In other words, even if you write a diary for personal consumption and not with the intention to ever get it published, you may not record the truth if you are apprehensive of it ever being discovered by someone else. Since such anxieties often always remain, the most intimate form of a diary could also be the most treacherous genre, an attempt to deceive a future snooper. What one reveals may carry layers of what one has carefully concealed. In the era of social media, it has become easier to detect self-deception. Most diary snippets on social media posts instantly betray an inherent fakery and pompousness.

Precisely, therefore, the assertions of one’s writing, autofiction or plain autobiography will always face scrutiny by the subject of the text. Toni Morrison unravelled an incisive instance about racism, a sentiment that seeps into the works of even highly sensitive writers as their alleged superiority intervenes to guide their language. Morrison dissects an episode in Isak Dinesen’s autobiography Out of Africa. Dinesen is leaving Kenya after nearly two decades. Local African women have surrounded their patron-employer to bid her farewell. One woman breaks down, tears streaming down her face. Dinesen compares her with a giraffe, her unimpeded tears with a urinating cow.

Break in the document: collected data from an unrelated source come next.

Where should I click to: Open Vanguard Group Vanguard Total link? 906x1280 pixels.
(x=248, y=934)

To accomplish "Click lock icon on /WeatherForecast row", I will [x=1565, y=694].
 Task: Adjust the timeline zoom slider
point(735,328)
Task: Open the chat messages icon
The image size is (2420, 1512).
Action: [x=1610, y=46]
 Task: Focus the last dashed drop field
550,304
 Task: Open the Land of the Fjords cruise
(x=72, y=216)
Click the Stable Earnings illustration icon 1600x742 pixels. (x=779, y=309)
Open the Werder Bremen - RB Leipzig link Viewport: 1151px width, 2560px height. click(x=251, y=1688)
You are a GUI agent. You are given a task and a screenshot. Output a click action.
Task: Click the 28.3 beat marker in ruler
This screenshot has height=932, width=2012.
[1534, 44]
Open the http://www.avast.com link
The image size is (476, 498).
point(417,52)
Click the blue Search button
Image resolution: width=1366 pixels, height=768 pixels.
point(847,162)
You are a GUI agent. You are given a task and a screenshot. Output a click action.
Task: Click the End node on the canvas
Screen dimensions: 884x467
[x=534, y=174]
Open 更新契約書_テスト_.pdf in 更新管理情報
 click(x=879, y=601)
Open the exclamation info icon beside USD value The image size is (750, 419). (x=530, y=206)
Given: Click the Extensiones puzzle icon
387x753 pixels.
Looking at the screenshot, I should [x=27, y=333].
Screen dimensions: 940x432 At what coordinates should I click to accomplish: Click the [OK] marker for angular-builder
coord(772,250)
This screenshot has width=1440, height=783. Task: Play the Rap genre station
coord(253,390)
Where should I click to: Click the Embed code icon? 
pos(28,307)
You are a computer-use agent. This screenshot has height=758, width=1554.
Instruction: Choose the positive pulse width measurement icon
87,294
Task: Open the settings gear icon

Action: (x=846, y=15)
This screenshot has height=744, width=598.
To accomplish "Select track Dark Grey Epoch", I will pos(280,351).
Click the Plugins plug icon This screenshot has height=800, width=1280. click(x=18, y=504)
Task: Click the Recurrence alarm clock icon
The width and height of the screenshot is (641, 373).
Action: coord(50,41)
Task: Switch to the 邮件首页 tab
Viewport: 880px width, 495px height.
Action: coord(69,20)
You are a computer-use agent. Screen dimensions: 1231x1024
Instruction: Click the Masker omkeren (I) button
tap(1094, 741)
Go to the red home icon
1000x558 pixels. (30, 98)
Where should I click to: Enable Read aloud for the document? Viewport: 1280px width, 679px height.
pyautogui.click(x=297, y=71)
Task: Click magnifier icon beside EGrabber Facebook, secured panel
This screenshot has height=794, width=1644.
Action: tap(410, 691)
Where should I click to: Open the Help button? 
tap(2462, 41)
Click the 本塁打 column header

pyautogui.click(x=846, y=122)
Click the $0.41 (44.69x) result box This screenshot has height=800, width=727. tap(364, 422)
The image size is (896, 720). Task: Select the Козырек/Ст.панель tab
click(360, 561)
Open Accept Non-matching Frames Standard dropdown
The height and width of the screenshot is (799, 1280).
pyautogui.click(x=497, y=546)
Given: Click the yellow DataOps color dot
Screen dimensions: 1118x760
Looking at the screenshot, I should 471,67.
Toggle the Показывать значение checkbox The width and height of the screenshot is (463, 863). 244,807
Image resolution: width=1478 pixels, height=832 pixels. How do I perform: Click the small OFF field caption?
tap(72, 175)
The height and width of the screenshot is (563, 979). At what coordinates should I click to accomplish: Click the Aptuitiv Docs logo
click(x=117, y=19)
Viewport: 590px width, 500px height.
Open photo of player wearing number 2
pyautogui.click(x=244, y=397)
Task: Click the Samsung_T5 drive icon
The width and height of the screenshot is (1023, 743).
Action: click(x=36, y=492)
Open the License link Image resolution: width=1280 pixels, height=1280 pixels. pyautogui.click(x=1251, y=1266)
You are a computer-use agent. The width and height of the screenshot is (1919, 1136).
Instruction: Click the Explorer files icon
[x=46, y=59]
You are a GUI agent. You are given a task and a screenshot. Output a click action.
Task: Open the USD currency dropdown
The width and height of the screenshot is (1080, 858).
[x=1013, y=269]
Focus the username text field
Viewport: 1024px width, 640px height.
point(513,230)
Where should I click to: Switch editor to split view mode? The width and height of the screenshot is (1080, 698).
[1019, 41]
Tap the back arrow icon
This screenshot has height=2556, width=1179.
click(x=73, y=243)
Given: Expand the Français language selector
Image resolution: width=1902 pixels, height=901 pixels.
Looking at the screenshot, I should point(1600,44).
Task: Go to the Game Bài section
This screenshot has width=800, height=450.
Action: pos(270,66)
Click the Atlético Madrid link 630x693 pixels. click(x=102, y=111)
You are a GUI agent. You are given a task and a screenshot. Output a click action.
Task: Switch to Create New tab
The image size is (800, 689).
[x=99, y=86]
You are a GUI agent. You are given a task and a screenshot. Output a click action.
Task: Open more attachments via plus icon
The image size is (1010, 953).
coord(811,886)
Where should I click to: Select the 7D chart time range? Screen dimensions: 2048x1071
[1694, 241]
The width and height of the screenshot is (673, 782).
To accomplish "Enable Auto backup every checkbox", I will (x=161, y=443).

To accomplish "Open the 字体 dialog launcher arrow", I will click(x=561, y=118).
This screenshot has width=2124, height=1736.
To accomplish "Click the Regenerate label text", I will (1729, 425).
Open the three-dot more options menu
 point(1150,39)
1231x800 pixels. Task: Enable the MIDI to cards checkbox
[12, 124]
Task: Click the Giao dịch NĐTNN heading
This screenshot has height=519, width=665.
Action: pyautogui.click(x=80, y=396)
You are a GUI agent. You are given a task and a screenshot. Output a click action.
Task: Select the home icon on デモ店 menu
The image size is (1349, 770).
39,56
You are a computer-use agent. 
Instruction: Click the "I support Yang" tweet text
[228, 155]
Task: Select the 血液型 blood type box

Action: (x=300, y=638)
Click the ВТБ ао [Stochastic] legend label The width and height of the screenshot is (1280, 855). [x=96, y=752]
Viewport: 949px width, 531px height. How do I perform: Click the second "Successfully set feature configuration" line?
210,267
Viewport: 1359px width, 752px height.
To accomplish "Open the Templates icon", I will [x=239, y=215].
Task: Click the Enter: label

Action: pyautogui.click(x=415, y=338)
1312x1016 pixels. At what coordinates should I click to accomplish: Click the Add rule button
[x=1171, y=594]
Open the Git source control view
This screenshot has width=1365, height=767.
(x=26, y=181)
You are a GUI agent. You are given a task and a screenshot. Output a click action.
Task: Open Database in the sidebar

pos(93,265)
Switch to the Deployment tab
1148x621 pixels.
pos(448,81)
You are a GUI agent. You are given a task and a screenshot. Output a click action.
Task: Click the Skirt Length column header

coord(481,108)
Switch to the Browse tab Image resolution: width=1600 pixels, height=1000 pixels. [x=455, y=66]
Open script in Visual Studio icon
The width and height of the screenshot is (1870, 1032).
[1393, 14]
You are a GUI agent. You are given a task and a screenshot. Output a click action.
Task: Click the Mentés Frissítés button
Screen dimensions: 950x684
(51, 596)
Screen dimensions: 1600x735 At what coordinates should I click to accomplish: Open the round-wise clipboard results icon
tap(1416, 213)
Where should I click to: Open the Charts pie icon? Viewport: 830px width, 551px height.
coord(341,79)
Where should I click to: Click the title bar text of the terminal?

Morrison launches a blistering assault. “The description of Dinesen’s African woman is instructive. The sticks on her head make Dinesen think of a ‘prehistoric animal’… The woman is like a giraffe in a herd, speechless, unknowable,” Morrison writes, “her tears are like a cow voiding its urine in public”. “In these passages, beautiful ‘aesthetic’ language serves to undermine the terms: the native, the foreigner, home, homelessness in a wash of pre-emptive images that legitimate and obscure their racist assumptions while providing protective cover from a possibly more damaging insight,” she writes.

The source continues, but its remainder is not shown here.